In the case of the Russia-Ukraine war, a hexbin plot could be used to visualize the relationship between Russian personnel losses and prisoners of war (POWs). This plot would allow us to see if there is a correlation between the two variables, and if so, what the strength of the correlation is.

Scatter 3D Plot:

Type of data: Trivariate data
Scatter 3D plots are well-suited for visualizing the relationship between three continuous variables. They can be used to identify patterns and trends that would be difficult to see in a scatter plot or hexbin plot.
In the case of the Russia-Ukraine war, a scatter 3D plot could be used to visualize the relationship between Russian personnel losses, POWs, and the day of the war. This plot would allow us to see how the number of personnel losses and POWs has changed over the course of the war, and to identify any patterns or trends.

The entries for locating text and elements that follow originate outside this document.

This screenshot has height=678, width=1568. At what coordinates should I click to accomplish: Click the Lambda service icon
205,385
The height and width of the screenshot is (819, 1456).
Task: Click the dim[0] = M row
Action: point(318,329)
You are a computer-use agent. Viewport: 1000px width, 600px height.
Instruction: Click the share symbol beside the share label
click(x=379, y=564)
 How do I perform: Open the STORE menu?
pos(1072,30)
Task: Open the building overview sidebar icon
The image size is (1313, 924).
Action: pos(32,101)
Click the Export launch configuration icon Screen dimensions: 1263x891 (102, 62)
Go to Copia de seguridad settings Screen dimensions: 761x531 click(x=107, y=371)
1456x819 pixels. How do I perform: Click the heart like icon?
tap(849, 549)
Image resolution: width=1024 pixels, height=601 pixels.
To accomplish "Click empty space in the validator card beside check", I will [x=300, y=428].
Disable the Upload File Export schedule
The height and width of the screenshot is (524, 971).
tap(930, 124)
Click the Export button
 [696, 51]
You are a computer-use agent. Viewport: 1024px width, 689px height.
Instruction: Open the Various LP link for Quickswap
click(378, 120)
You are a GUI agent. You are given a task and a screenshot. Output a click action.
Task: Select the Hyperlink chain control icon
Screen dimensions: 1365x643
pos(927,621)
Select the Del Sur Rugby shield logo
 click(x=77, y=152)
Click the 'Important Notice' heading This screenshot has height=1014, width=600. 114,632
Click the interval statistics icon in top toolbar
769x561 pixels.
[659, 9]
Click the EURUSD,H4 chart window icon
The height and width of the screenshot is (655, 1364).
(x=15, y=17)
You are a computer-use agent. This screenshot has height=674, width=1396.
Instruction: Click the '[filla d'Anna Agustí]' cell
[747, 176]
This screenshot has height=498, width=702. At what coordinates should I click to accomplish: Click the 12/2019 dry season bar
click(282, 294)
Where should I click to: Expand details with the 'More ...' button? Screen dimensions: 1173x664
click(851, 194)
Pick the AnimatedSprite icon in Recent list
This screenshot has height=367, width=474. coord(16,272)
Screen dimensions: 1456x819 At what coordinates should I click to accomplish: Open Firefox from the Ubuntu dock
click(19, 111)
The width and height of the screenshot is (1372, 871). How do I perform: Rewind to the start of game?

- **URL of Example Code**:  https://matplotlib.org/stable/gallery/mplot3d/scatter3d.html#sphx-glr-gallery-mplot3d-scatter3d-py ; https://matplotlib.org/stable/plot_types/stats/hexbin.html#sphx-glr-plot-types-stats-hexbin-py ; https://matplotlib.org/stable/gallery/lines_bars_and_markers/fill_between_alpha.html ;
- **URL of Sample Data**: https://www.kaggle.com/datasets/piterfm/2022-ukraine-russian-war/data

In [1]:
import pandas as pd
import numpy as np
import matplotlib.pyplot as plt
import seaborn as sns
from ipywidgets import interact


df = pd.read_csv("russia_losses_personnel.csv")

In [2]:
####Area Plot

df.set_index('date')['personnel'].plot(kind='area', figsize=(10,6),color ='red')
plt.title('Personnel over Time')
plt.xlabel('Date')
plt.ylabel('Personnel')
plt.show()


In [3]:
####Hexbin Plot
df.plot(kind='hexbin', x='personnel', y='POW', gridsize=30, figsize=(10,6))
plt.title('Personnel vs POW')
plt.xlabel('Personnel')
plt.ylabel('POW')
plt.show()

In [None]:
##### 3D plot
import plotly.express as px

# Assuming that 'day', 'personnel', and 'POW' are columns in your DataFrame
fig = px.scatter_3d(df, x='day', y='personnel', z='POW',
                    color='day', size='personnel', opacity=0.9)

# Tight layout
fig.update_layout(margin=dict(l=0, r=0, b=0, t=0))

fig.show()


Area plot: This plot shows the total number of Russian personnel losses over time. The plot shows that the number of personnel losses has been steadily increasing since the start of the war.
Hexbin plot: This plot shows the relationship between Russian personnel losses and prisoners of war (POWs). The plot shows that there is a positive correlation between the two variables, meaning that as the number of personnel losses increases, the number of POWs also increases.
3D plot: This plot shows the relationship between Russian personnel losses, POWs, and the day of the war. The plot shows that the number of personnel losses and POWs has been increasing over time, and that the most losses have occurred in the early days of the war.

Conclusion:

Overall, the plots show that Russia has suffered significant personnel losses since the start of the war. The plots also show that the number of personnel losses is positively correlated with the number of POWs. This suggests that Russia is losing a significant number of soldiers to capture.